Ya dentro del apartado de resultados, el primer dato que vale la pena destacar es el que señala que, de enero a diciembre de 2017, “se registraron en los municipios rurales 6,731 muertes violentas, el 26.6% del total nacional. Es decir, en el campo ocurren uno de cada cuatro homicidios dolosos”.
Otro dato relevante —en cuanto muestra la limitación del indicador tradicional para medir los niveles de violencia [la dispersión y menor frecuencia de homicidios dolosos] y una de las causas de la invisibilidad de la violencia en el ámbito rural— es el que señala que, si se toma en cuenta solo a los municipios rurales con registro de homicidios dolosos [1,187 de 2,072] la tasa de homicidios intencionales se coloca en 20.3 por cada 100,000 habitantes, es decir, igual que el promedio nacional.
En cuanto a las desapariciones, se afirma que “durante el 2017, se reportaron 985 desapariciones ocurridas en el ámbito rural, que equivalen al 18.2% de los casos registrados en el año” y que “en los 25 municipios rurales con mayor frecuencia se registró el 41.0% de los casos de personas desaparecidas”.
En cuanto a la relación entre pobreza y violencia, el estudio condujo a la siguiente conclusión: “A diferencia del llamado sentido común que relaciona pobreza y violencia, la evidencia nos indica que a mayor pobreza es menor la violencia letal que se registra (-0.213), lo mismo sucede con la variable lesiones dolosas, de tal suerte que entre más pobre es el municipio, menor es el número de lesiones dolosas (-0.307)”.

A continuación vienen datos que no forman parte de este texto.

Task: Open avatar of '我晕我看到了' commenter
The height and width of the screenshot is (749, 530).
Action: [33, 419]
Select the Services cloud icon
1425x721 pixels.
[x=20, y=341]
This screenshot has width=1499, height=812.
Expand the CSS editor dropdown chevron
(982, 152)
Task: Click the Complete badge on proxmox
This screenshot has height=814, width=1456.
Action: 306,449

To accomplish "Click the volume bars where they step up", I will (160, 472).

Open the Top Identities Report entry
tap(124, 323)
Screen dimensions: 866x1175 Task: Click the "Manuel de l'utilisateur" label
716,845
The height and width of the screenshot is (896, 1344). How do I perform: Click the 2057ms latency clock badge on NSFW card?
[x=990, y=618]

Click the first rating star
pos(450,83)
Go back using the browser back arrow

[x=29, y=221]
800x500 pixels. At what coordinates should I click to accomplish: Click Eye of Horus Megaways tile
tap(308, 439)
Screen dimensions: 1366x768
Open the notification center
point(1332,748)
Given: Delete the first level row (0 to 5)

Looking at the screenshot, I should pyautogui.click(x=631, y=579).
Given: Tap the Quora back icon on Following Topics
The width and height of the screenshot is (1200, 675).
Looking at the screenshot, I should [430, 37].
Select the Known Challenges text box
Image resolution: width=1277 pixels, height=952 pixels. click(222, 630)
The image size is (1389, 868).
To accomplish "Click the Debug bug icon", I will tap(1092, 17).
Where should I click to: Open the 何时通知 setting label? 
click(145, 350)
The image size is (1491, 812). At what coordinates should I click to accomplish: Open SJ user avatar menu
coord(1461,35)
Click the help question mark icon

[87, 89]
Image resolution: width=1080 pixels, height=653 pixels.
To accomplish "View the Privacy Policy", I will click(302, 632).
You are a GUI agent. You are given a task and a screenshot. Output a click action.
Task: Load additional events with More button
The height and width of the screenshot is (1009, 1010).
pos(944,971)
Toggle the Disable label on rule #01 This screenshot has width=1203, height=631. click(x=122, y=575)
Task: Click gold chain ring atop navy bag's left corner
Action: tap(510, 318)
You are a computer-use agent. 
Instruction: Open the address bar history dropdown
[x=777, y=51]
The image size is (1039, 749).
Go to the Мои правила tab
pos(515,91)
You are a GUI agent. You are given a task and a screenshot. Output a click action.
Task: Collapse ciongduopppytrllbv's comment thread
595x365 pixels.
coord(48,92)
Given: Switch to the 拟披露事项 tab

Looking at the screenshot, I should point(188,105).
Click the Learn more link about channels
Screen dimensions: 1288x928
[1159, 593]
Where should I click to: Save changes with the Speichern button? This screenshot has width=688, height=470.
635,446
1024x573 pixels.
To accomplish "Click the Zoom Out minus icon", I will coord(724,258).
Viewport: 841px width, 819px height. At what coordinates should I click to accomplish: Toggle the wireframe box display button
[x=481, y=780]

En la sección final, dedicada a las conclusiones, se escribe: “Los resultados del estudio plantean que la violencia rural es una realidad a pesar de que hasta ahora se ha mantenido invisibilizada frente a la violencia acentuada que presente en algunos centros urbanos del país (muchas veces sobredimensionada o resaltada por los medios de comunicación) y que ha concentrado en ellos tanto la estrategia de combate y contención al crimen organizado como la política de prevención social de la violencia”.
De esa primera conclusión general, a su vez, se subraya que las zonas y municipios rurales que enfrentan niveles de violencia extrema “han quedado al margen o aislados de la estrategia general de seguridad, obligando a sus autoridades a enfrentar por sus propios medios un fenómeno que a todas luces los rebasa y para lo cual no cuentan con la estructura y las capacidades para enfrentarlo”.
Entre las conclusiones específicas, destaco una que se relaciona estrechamente con políticas públicas de la presente administración: “Considerar que el desarrollo inhibe la violencia es un supuesto falso que puede generar errores de política pública al pensar que, la implementación de programas sociales de combate a la pobreza puede desactivar los factores sociales de riesgo que propician comportamientos delictivos”.